(Text and item location entries)
* * * * * * * * *

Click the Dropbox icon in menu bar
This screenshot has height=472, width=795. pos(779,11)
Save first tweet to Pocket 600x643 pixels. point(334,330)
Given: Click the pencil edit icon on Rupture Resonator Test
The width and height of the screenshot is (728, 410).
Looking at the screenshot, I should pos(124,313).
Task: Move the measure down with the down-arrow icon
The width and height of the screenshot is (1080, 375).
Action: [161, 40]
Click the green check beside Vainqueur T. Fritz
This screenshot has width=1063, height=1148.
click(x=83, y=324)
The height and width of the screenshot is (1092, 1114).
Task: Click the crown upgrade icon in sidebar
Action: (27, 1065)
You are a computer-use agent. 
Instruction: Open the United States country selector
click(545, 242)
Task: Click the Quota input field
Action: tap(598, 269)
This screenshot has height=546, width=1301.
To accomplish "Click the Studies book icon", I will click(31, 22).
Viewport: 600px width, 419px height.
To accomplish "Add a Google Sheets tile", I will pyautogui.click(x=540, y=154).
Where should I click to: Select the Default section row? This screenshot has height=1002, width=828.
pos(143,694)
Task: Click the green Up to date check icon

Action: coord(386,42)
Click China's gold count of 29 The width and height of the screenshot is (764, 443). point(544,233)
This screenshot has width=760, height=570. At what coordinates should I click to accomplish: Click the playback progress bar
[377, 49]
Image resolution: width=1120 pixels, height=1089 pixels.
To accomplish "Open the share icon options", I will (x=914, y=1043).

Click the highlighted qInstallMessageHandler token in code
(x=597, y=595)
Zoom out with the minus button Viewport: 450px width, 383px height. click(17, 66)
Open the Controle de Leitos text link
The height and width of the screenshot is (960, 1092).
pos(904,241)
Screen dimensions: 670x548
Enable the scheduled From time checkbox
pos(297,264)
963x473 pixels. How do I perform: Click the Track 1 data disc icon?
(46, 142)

* * * * * * * * *

- _Short task_:
Reproduce every one of the item lines above without changing anything.

- _Full output_:
Click the Dropbox icon in menu bar
This screenshot has height=472, width=795. pos(779,11)
Save first tweet to Pocket 600x643 pixels. point(334,330)
Given: Click the pencil edit icon on Rupture Resonator Test
The width and height of the screenshot is (728, 410).
Looking at the screenshot, I should pos(124,313).
Task: Move the measure down with the down-arrow icon
The width and height of the screenshot is (1080, 375).
Action: [161, 40]
Click the green check beside Vainqueur T. Fritz
This screenshot has width=1063, height=1148.
click(x=83, y=324)
The height and width of the screenshot is (1092, 1114).
Task: Click the crown upgrade icon in sidebar
Action: (27, 1065)
You are a computer-use agent. 
Instruction: Open the United States country selector
click(545, 242)
Task: Click the Quota input field
Action: tap(598, 269)
This screenshot has height=546, width=1301.
To accomplish "Click the Studies book icon", I will click(31, 22).
Viewport: 600px width, 419px height.
To accomplish "Add a Google Sheets tile", I will pyautogui.click(x=540, y=154).
Where should I click to: Select the Default section row? This screenshot has height=1002, width=828.
pos(143,694)
Task: Click the green Up to date check icon

Action: coord(386,42)
Click China's gold count of 29 The width and height of the screenshot is (764, 443). point(544,233)
This screenshot has width=760, height=570. At what coordinates should I click to accomplish: Click the playback progress bar
[377, 49]
Image resolution: width=1120 pixels, height=1089 pixels.
To accomplish "Open the share icon options", I will (x=914, y=1043).

Click the highlighted qInstallMessageHandler token in code
(x=597, y=595)
Zoom out with the minus button Viewport: 450px width, 383px height. click(17, 66)
Open the Controle de Leitos text link
The height and width of the screenshot is (960, 1092).
pos(904,241)
Screen dimensions: 670x548
Enable the scheduled From time checkbox
pos(297,264)
963x473 pixels. How do I perform: Click the Track 1 data disc icon?
(46, 142)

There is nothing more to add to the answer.